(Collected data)
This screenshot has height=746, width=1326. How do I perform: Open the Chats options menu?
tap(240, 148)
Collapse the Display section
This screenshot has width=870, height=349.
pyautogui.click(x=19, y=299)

# Problem to work on
Line by line, transcribe all of the records exactly.

# Completed task
This screenshot has height=746, width=1326. How do I perform: Open the Chats options menu?
tap(240, 148)
Collapse the Display section
This screenshot has width=870, height=349.
pyautogui.click(x=19, y=299)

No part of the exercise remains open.